OTTAWA – Canada's federal election on Monday is too close to call, raising the prospect of a potentially destabilizing political battle between the ruling Conservatives and opposition parties.
Polls show the Conservatives are set to win the most seats in the 308-seat House of Commons but it is impossible to say whether they will capture a majority, or if they can find opposition support to make a minority government work.
Canada -- the largest single supplier of energy to the United States -- has not seen such an unpredictable election for more than three decades, McGill University political science professor Richard Schultz told Reuters.
"It's so up in the air ... as a close watcher (of politics), I'm as confused as anyone by this," he said.
The right-of-center Conservatives have been in power since early 2006 with two successive minority governments, which required them to gain opposition support to pass key bills.
They insist they need a majority to keep taxes low and ensure Canada continues to recover from the global crisis.
Prime Minister Stephen Harper -- who has run a relentlessly negative campaign -- says if he falls short of his goal, center-left opposition parties will oust him and create a "dangerous" coalition guaranteed to destroy the economy.
His main target is the left-leaning New Democrats, running a strong second in the polls. They promise to raise corporate taxes, increase social spending and bring in a cap and trade system to cut emissions of greenhouse gases.
"The risk, a very real risk if we do not get a majority, is a New Democrat-led government promising the moon and soon seeing the consequences -- raising taxes, killing jobs, setting families back ... and sooner rather than later, yet another election," Harper told a rally in Atlantic Canada on Sunday.
Harper could benefit from vote-splitting between the New Democrats and their Liberal rivals and eke out a majority, which would earn him a fixed four-year term in power. But an Ekos poll for the iPolitics website released on Sunday made that eventuality look less likely.
Ekos put public support for the Conservatives at 34.6 percent, with the New Democrats close behind on 31.4 percent and the Liberals on 20.4 percent. This strongly suggests the election will produce another Conservative minority.
A Conservative-led coalition might be more stable but is not an option, given Harper's attacks on opposition parties and his highly uncompromising style of governing.
Canada's economy is one of the best performing among rich industrialized nations, although the deficit spiraled to record levels as the Conservatives spent heavily to pull Canada out of recession.

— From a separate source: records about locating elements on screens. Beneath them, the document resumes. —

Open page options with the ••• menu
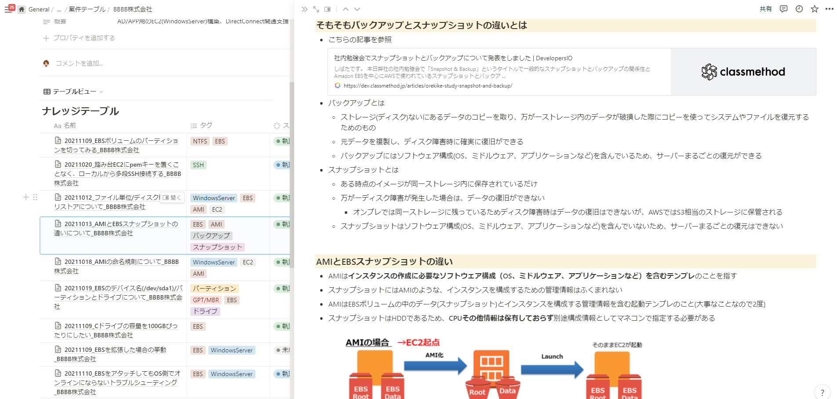The width and height of the screenshot is (837, 399). [x=829, y=9]
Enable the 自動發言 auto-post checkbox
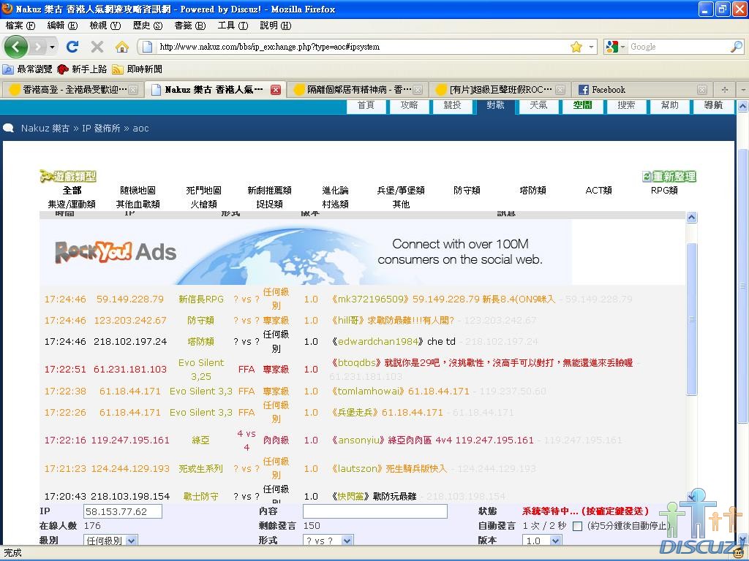The width and height of the screenshot is (749, 561). 578,526
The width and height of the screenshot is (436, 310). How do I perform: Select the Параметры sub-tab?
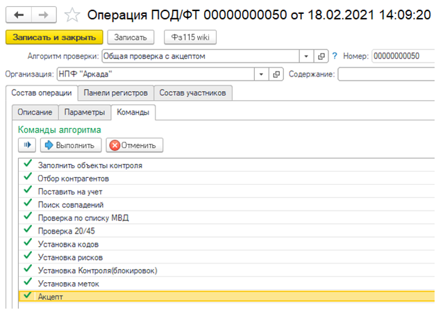coord(85,112)
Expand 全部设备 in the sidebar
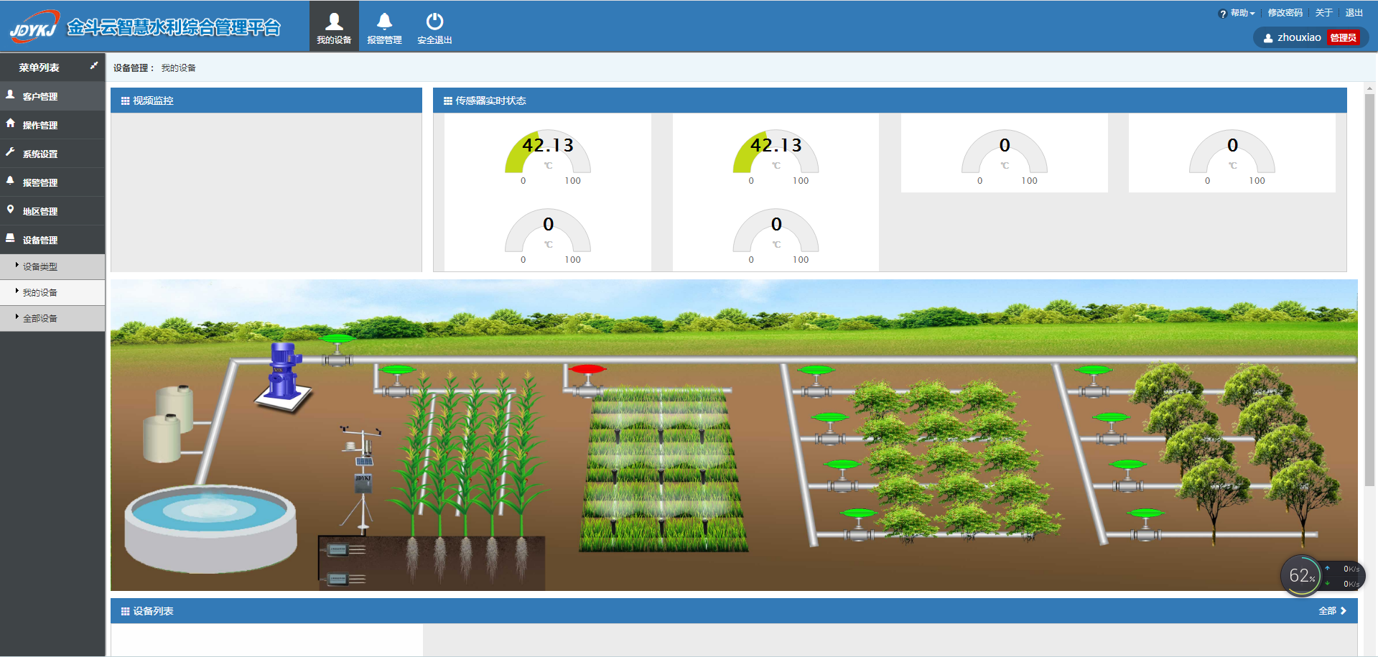 pos(40,319)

All three parties promise to balance the budget within a few years, a factor that reassures markets.
"We shall see if investors remain so sanguine on Tuesday morning, but they certainly aren't jumping to any conclusions yet," said Douglas Porter of BMO Capital Markets.
The main reason for the political uncertainty is the unexpected rise of the New Democrats, a pro-labor party that has never held power and started the campaign in third place.
Leader Jack Layton was upbeat from the start, urging voters to abandon the larger two parties and give him a chance.
If the New Democrats and Liberals together win more seats than the
Conservatives, Harper would have to decide whether to compromise or force a showdown. His first test would come within weeks in a speech to Parliament outlining his plans.
This is a confidence measure and if opposition parties toppled the Conservatives, they would almost certainly be given a chance to create a government without another election.
A New Democrat-Liberal coalition could have a major impact on energy policy. Harper sees Canada as an energy superpower that needs freedom to grow and export while the New Democrats fret about the environmental cost of unchecked developments.